- [TRY IT]: A single number is required: the count of lines in the entries below that include the word "Given".

** SOURCE DATA follows **

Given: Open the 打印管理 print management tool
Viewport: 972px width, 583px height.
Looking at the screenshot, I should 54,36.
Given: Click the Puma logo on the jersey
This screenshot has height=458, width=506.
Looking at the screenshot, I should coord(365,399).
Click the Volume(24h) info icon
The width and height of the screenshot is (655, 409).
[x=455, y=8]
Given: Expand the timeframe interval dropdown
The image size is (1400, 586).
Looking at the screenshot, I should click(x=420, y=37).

** End of SOURCE DATA **
** SOURCE DATA follows **

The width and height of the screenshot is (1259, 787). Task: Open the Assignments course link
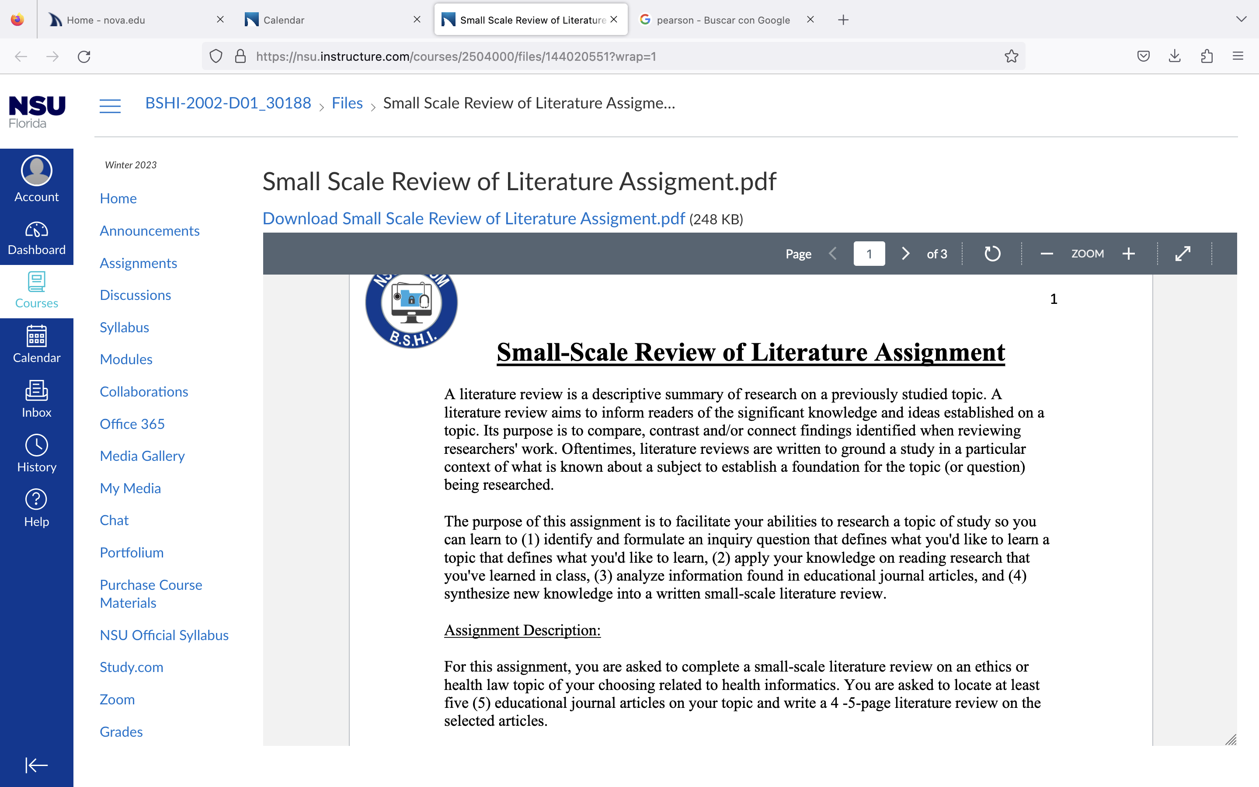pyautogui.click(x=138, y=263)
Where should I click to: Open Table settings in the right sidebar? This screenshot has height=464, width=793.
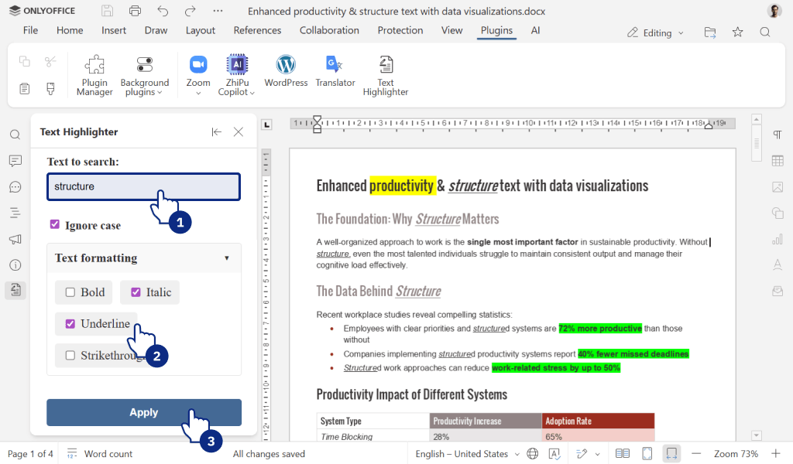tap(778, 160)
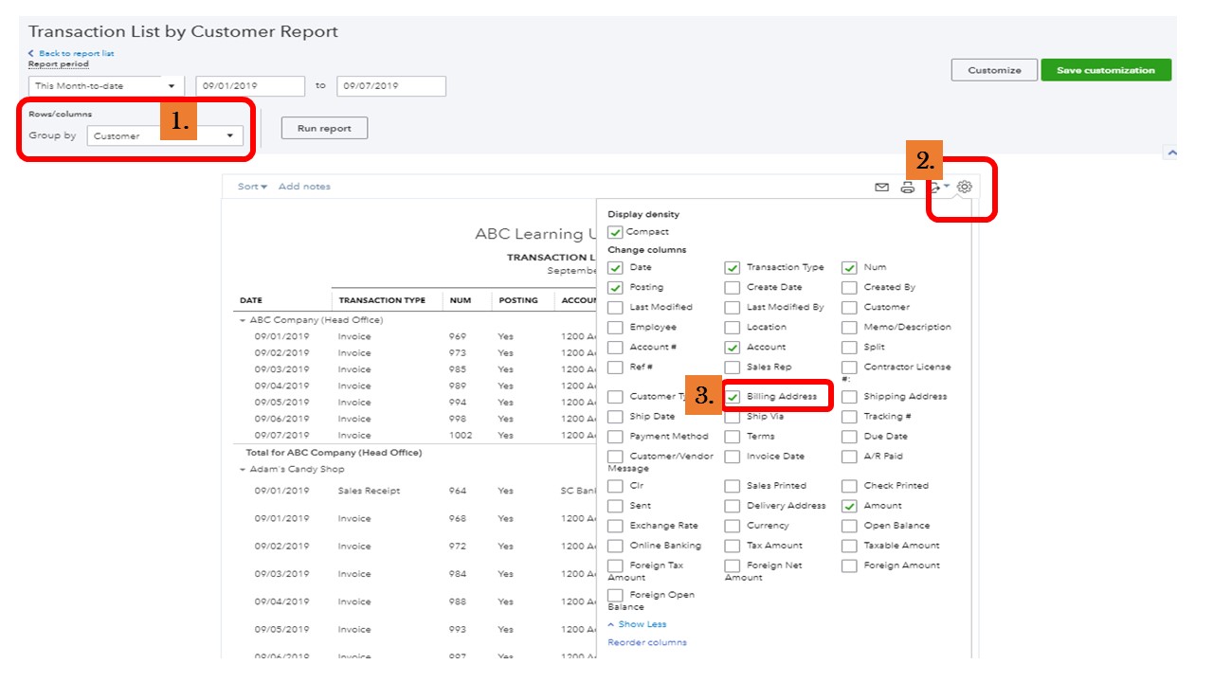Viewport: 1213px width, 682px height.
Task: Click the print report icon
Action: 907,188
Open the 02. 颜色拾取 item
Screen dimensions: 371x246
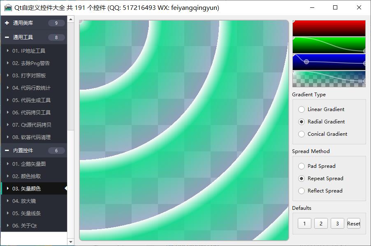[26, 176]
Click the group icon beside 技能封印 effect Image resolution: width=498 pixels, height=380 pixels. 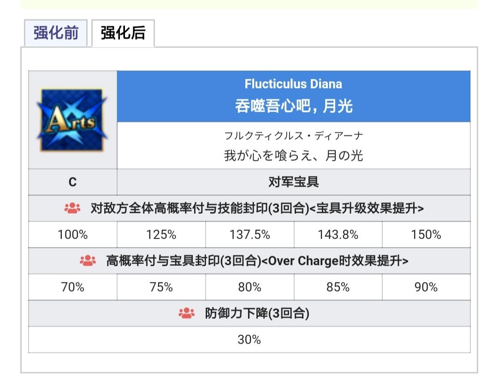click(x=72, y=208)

** End of SOURCE DATA **
** SOURCE DATA follows **

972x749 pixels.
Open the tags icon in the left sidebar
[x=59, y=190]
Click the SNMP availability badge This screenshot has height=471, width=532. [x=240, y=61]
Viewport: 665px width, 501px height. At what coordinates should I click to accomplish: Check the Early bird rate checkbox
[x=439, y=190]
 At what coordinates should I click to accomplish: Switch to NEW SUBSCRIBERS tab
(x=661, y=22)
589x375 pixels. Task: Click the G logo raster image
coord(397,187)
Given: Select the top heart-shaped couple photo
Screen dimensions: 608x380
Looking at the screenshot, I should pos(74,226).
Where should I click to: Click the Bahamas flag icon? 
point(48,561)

** End of SOURCE DATA **

- [RESULT FOR THIS TASK]: 4